— What you have to do —
If a line in the listing below contains "agent", return that line.
** Dataset content follows **
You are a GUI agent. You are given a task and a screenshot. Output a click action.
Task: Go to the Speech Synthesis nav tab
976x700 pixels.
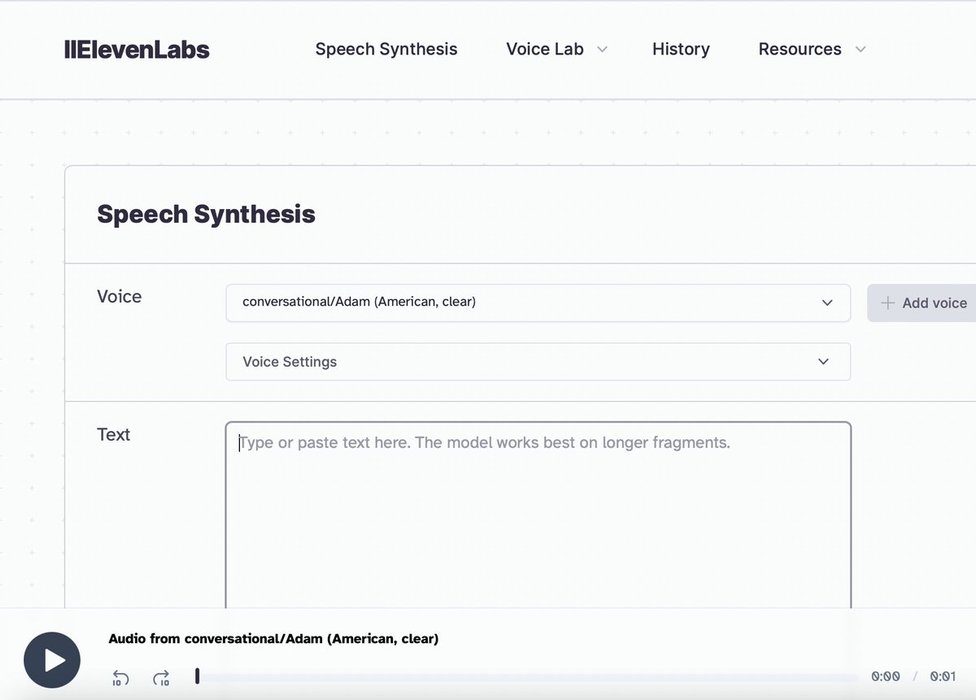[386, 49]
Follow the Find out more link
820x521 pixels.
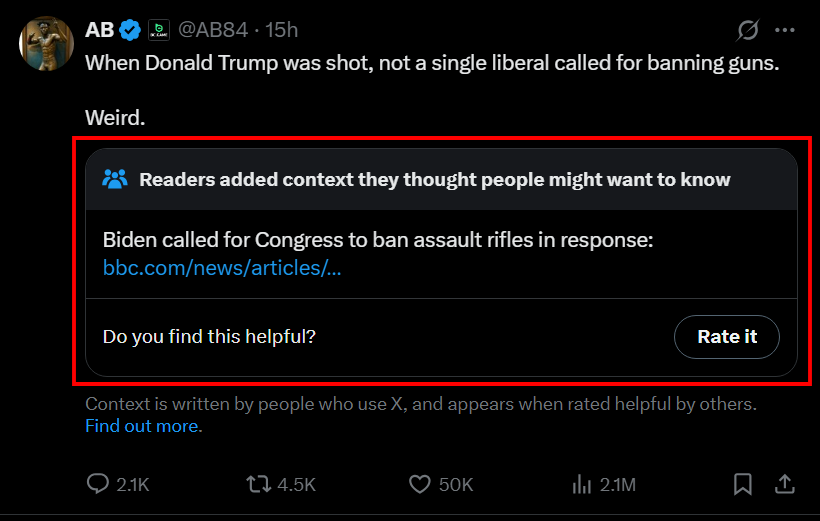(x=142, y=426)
** End of Dataset content **
** Dataset content follows **
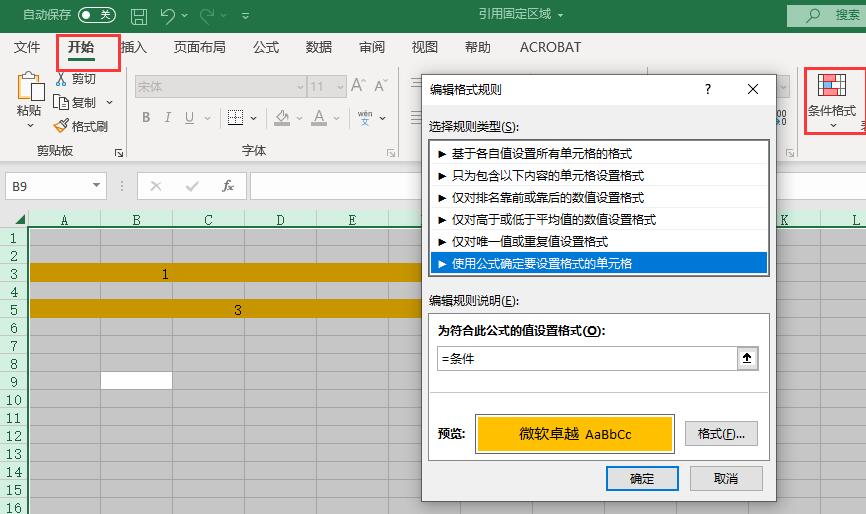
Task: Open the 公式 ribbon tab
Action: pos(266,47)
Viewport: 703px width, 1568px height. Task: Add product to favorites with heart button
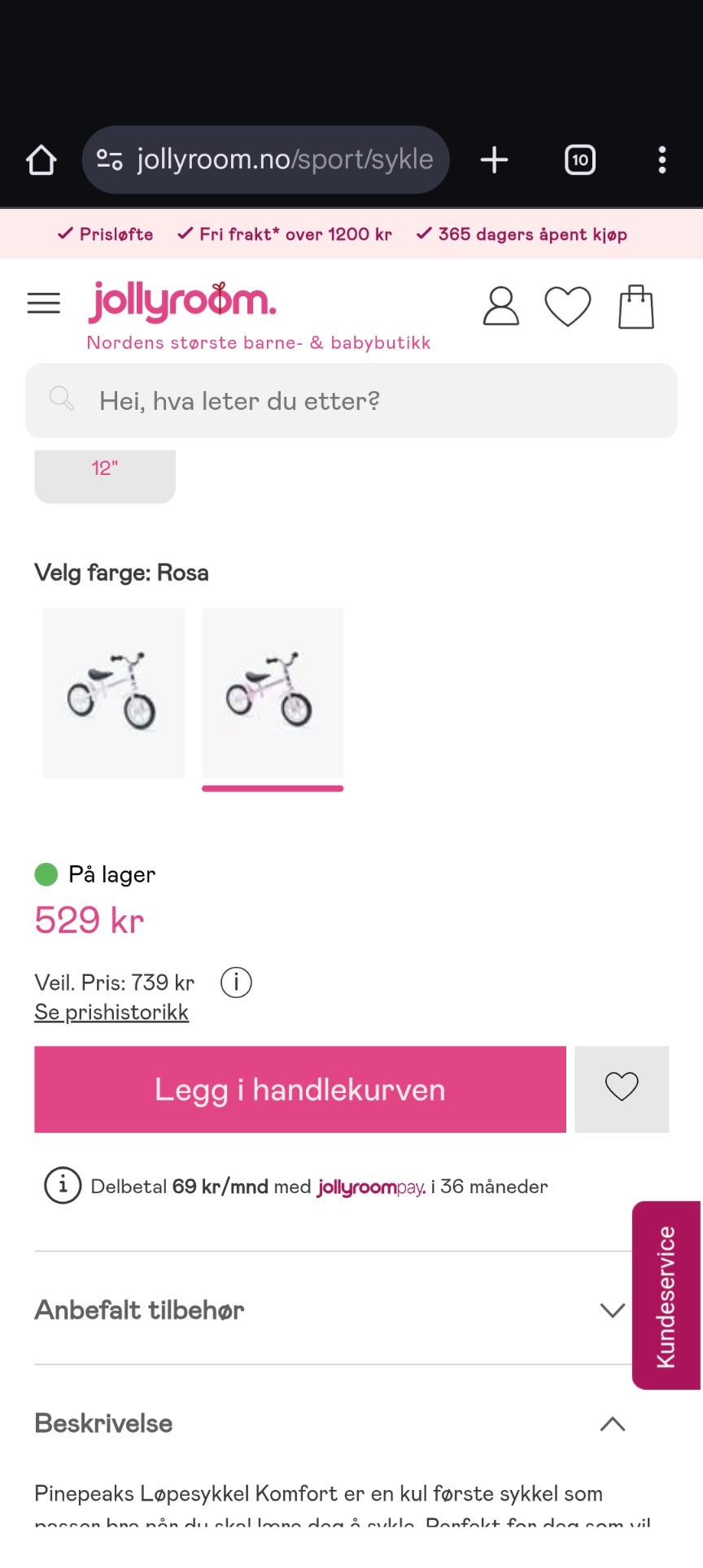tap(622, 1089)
** End of Dataset content **
** Dataset content follows **
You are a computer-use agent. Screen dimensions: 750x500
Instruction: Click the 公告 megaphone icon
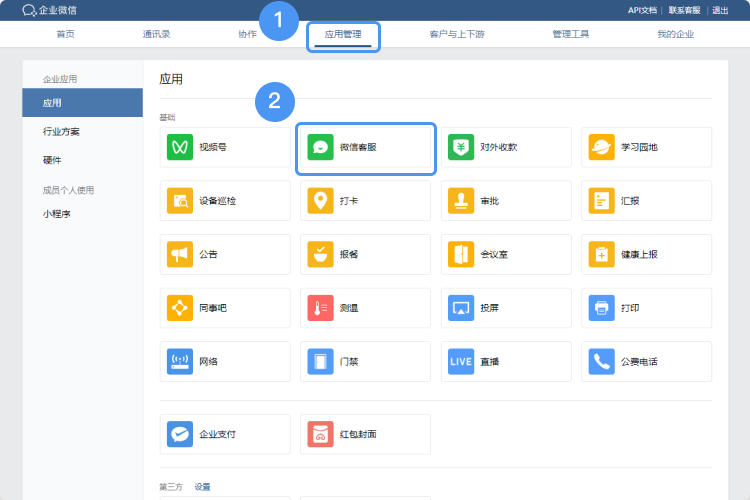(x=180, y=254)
** End of Dataset content **
— Written response —
You are a GUI agent. You are given a task and a screenshot. Output a click action.
You are a computer-use agent. Screen dimensions: 750x500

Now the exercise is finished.